Zunehmend wird kritisiert, dass ein Abschluss an der Universität nicht von dem Abschluss an der Fachhochschule unterschieden werden kann, da in Deutschland, anders als in Österreich, keine Zusätze zum Bachelor und Master, wie (FH) oder (Univ), gestattet sind.
Im Rahmen der Diskussion um die Einführung von Studiengebühren in Deutschland wird befürchtet, dass ein kostenfreies Erststudium nach dem Bachelor-Abschluss beendet wäre und ein aufbauender Master kostenpflichtig werden könnte. Dies ist bisher jedoch in keinem Bundesland der Fall. In vielen anderen europäischen Ländern kostet bereits das Bachelor-Studium Gebühren.
Siehe auch Bologna-Prozess, Akkreditierung, Leistungspunkt, Modul (Hochschule)
Der Bachelor-Abschluss in den USA
In den USA erreicht man den Bachelor-Abschluss nach einer Studiendauer von 4 Jahren an einem College. Dabei werden typischerweise in den ersten 1-2 Jahren allgemeinbildende Fächer absolviert, bevor die Studierenden ein Hauptfach und eventuelle Nebenfächer wählen. Bei erfolgreichem Abschluss von Fortgeschrittenenkursen an der High School besteht die Möglichkeit, den allgemeinbildenden Teil zu überspringen und damit die Studiendauer entsprechend zu verkürzen.

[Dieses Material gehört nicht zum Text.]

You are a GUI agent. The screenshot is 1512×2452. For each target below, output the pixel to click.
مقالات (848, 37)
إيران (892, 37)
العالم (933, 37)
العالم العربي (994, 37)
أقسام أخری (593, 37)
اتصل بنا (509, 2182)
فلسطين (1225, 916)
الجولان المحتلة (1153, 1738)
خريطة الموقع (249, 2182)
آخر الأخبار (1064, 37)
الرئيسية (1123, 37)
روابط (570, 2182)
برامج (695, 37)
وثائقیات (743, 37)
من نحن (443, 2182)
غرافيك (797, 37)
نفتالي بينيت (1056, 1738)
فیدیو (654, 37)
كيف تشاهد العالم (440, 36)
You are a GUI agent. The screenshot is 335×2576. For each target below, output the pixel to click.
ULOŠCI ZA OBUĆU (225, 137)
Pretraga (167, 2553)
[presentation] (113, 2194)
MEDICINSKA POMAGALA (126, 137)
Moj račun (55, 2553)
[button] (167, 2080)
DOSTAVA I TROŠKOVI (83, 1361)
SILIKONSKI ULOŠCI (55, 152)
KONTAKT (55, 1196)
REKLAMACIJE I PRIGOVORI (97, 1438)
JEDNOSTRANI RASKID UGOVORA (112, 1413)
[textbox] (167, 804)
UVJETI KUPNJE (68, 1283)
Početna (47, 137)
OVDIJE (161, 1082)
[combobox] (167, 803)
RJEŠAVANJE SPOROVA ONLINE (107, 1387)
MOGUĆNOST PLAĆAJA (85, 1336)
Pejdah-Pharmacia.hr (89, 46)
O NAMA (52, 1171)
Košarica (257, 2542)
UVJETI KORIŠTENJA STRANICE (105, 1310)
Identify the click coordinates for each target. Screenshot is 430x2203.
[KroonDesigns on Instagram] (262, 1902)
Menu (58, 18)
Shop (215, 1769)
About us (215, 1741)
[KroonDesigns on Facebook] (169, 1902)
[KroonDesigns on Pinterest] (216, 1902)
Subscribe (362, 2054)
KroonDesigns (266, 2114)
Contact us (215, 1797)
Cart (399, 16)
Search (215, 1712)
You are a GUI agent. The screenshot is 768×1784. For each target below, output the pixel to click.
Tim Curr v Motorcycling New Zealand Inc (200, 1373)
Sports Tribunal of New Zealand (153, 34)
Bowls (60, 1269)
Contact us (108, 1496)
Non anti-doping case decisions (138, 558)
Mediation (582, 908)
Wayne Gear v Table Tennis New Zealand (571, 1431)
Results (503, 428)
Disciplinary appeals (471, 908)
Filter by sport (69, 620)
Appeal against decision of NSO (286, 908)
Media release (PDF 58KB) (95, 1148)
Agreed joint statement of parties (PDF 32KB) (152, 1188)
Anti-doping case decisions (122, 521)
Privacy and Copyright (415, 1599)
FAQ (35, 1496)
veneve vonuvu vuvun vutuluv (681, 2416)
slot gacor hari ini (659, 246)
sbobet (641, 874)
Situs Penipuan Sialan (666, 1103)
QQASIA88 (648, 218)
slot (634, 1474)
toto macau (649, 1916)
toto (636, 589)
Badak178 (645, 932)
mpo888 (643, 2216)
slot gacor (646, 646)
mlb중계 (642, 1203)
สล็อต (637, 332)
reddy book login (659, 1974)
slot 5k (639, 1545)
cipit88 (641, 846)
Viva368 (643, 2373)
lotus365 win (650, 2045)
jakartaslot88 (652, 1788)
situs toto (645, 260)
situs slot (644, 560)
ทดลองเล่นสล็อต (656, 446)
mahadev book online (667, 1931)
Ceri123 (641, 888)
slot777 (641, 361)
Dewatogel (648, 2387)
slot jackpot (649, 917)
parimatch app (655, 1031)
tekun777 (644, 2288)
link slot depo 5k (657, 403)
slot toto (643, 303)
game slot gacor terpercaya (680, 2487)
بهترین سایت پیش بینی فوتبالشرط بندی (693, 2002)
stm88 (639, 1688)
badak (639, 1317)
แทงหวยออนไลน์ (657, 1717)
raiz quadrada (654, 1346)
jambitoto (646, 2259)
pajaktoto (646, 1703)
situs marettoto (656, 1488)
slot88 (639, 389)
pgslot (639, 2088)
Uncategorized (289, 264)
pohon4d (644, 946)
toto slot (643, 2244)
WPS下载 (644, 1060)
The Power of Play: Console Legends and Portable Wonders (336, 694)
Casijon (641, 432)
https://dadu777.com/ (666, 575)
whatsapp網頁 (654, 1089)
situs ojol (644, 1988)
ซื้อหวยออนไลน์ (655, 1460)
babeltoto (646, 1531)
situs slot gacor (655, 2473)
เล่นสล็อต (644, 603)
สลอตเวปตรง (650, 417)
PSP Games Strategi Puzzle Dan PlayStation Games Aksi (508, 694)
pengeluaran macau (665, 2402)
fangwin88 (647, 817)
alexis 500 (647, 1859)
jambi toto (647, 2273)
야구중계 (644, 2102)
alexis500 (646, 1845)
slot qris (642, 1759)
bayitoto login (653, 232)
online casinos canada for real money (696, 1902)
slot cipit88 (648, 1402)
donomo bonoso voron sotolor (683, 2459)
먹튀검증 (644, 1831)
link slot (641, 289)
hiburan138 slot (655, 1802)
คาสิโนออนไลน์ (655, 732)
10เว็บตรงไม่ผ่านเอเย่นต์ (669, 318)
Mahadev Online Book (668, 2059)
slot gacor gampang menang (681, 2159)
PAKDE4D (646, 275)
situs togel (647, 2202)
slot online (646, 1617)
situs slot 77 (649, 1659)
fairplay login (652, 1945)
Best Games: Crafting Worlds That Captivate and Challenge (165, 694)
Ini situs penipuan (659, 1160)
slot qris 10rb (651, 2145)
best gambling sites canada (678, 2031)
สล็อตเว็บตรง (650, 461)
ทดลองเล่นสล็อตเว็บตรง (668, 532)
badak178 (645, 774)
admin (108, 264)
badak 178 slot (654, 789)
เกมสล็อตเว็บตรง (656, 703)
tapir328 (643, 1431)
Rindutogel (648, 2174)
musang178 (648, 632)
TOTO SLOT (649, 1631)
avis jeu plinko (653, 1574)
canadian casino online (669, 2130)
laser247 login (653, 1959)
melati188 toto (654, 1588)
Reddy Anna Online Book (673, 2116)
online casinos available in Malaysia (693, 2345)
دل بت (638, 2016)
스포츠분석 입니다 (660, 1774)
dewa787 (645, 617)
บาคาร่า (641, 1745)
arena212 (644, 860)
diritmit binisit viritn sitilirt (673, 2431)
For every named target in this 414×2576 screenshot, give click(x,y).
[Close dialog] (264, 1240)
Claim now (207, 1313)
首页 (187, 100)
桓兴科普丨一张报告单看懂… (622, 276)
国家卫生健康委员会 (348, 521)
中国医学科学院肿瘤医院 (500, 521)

Die gängigsten Bachelor-Grade sind Bachelor of Arts (BA - meist geistes- und sozialwissenschaftliche Studiengänge), Bachelor of Science (BSc - meist naturwissenschaftliche Studiengänge), Bachelor of Engineering (BEng - in den Ingenieurwissenschaften) und Bachelor of Laws (Ll.B - in den Rechtswissenschaften). Die Bedeutung eines solchen Abschlusses und damit die Möglichkeiten für einen Berufseinstieg oder ein Anschlussstudium an einer anderen Universität hängt sehr stark vom Ruf des gewählten Colleges ab, da sehr große Qualitätsunterschiede in der Lehre bestehen. Das drückt sich auch in stark variierenden Studiengebühren aus, die jedoch generell über europäischem Niveau liegen.
Weblinks
- Neue Studienwege - Bachelor und Master
- Informationen und weiterführende Links zu einem Studium in Österreich
- studieren.de Interessante Aspekte zum Bachelor
- studis-online.de Anerkennung des Bachelors im Ausland bleibt umstritten
- "Deutscher Bachelor in Amerika (noch) nicht gefragt" (Bericht auf br-online)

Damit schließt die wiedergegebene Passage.